Dynamic Filtering and Search
The report includes comprehensive filtering capabilities:
function applyFilters() {
const userFilter = document.getElementById('userFilter').value.toLowerCase();
const methodFilter = document.getElementById('methodFilter').value;
const successFilter = document.getElementById('successFilter').value;
const osFilter = document.getElementById('osFilter').value;
filteredData = allData.filter(row => {
const userMatch = !userFilter ||
row.UserPrincipalName.toLowerCase().includes(userFilter) ||
row.UserDisplayName.toLowerCase().includes(userFilter);
// ... additional filter logic
});
}
The user search supports partial name matching, making it easy to find specific users and see all their authentication methods across different devices.
Sortable Data Table
The detailed data table supports column sorting:
function sortTable(column) {
if (sortColumn === column) {
sortDirection = sortDirection === 'asc' ? 'desc' : 'asc';
} else {
sortColumn = column;
sortDirection = 'asc';
}
// Special handling for date columns
if (column === 6) { // Date column
return sortDirection === 'asc'
? new Date(aVal) - new Date(bVal)
: new Date(bVal) - new Date(aVal);
}
}
Pagination for Large Datasets
To handle thousands of records efficiently, the report implements pagination:
const rowsPerPage = 25;
const start = (currentPage - 1) * rowsPerPage;
const end = start + rowsPerPage;
const pageData = filteredData.slice(start, end);
Key Insights and Observations
Running these scripts in production has revealed several interesting patterns:
- Multiple Authentication Methods: Many users have different authentication methods on different devices - Windows Hello on laptops but SMS on phones.
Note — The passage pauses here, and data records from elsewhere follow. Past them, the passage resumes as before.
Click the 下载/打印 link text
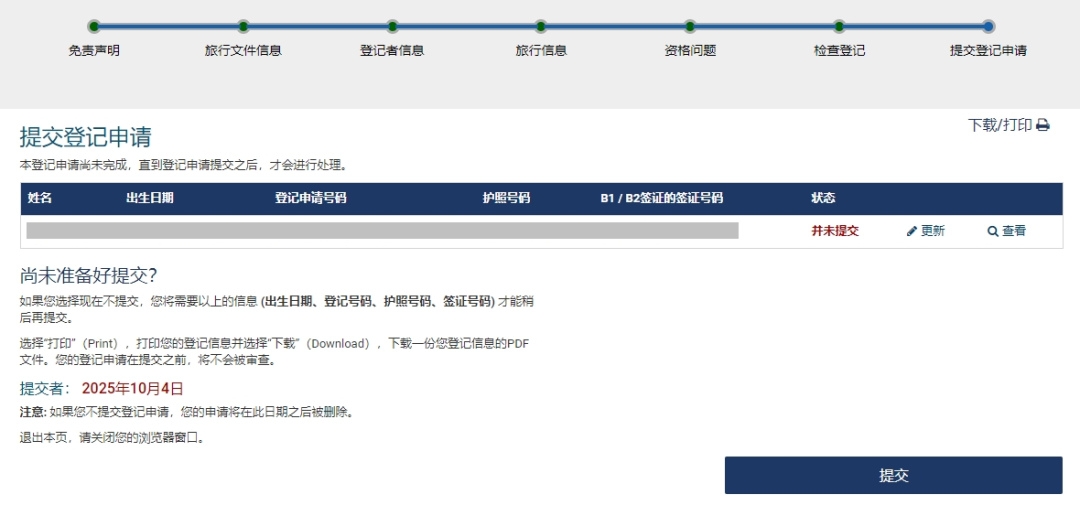1080x516 pixels. click(x=999, y=126)
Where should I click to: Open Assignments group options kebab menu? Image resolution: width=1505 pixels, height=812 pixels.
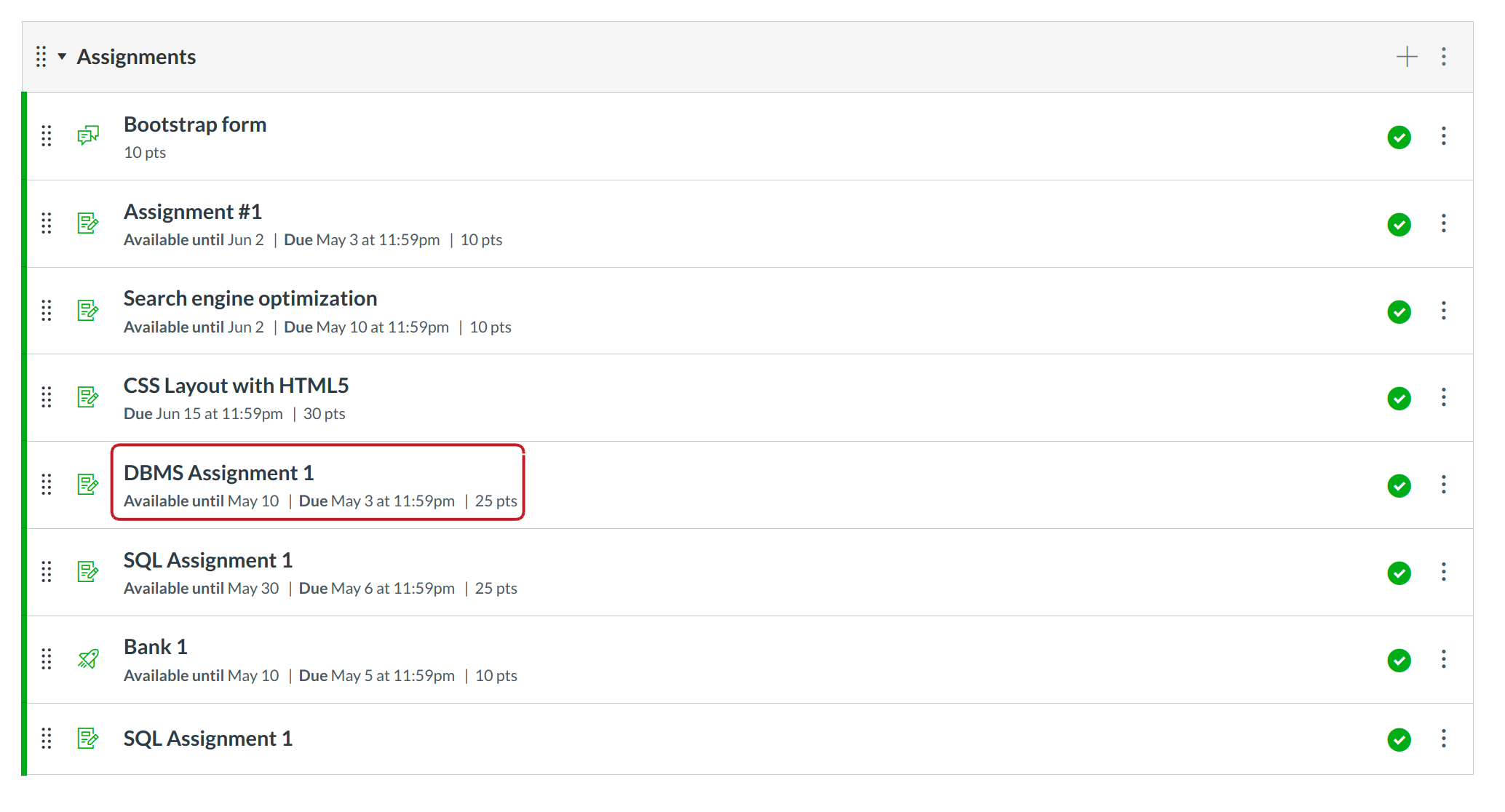[1444, 57]
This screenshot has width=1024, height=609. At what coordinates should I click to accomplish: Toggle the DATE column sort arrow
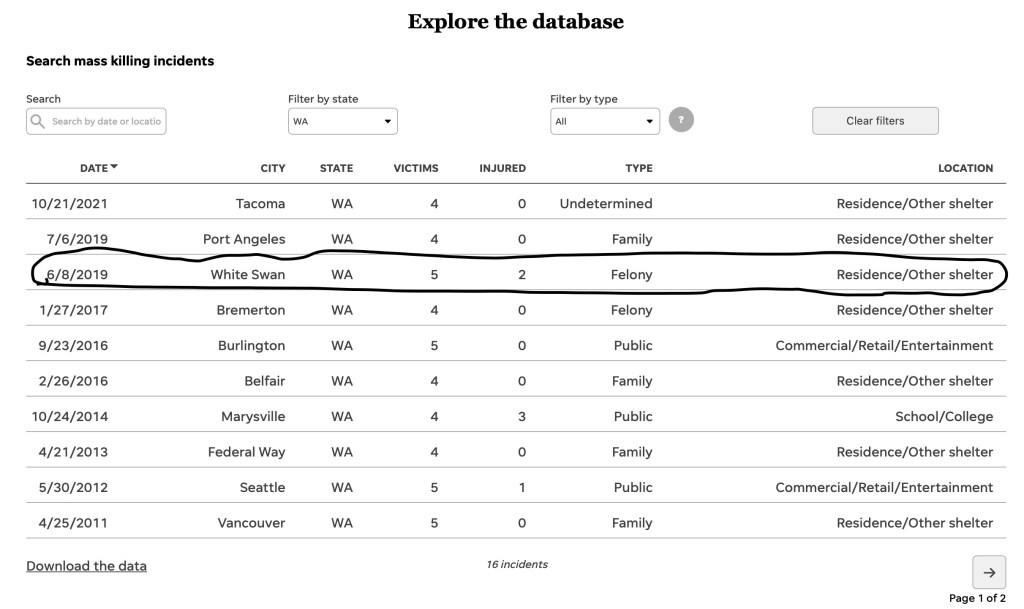pyautogui.click(x=114, y=167)
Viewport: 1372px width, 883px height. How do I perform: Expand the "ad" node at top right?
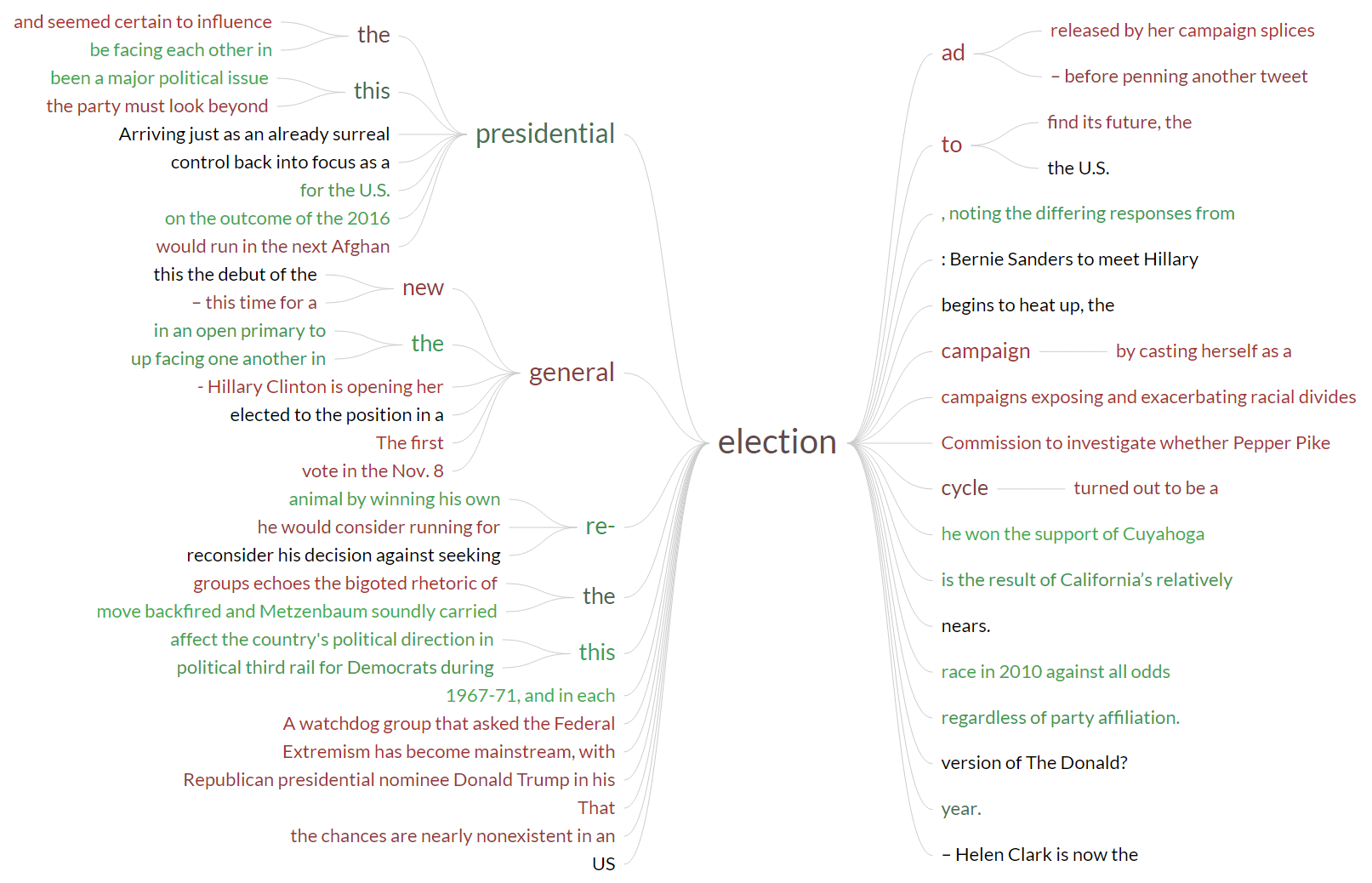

The script captures these variations by creating unique entries for each user/method/device combination.
- Failed Authentication Attempts: I've consistently found a surprising number of failed authentication attempts that often go unnoticed. These could indicate password issues, MFA problems, or even security concerns.
- Device Enrollment Gaps: The "Unknown Device" entries quickly highlight devices that aren't enrolled in Entra ID, which might represent security gaps in BYOD scenarios.
- Authentication Method Distribution: The visual charts immediately show whether your organization is truly moving towards modern authentication methods or still heavily reliant on passwords.
Practical Usage Tips
- Start with short time windows (1-3 hours) during business hours to get a quick snapshot
- Use the filtering to investigate specific users reported as having sign-in issues
- Export filtered data to share specific findings with security teams
- Schedule regular reports to track authentication method adoption over time
Technical Considerations
- The beta API endpoint is required for authentication details but may change
- Large tenants may hit API throttling limits with 7-day queries
- The script handles pagination automatically but each page requires a separate API call
- Consider running during off-peak hours for large time windows
This solution has become an essential tool in my security toolkit for understanding authentication patterns and identifying potential issues before they become problems. The combination of detailed data extraction and interactive visualization provides both the granular details needed for troubleshooting and the high-level overview required for strategic planning.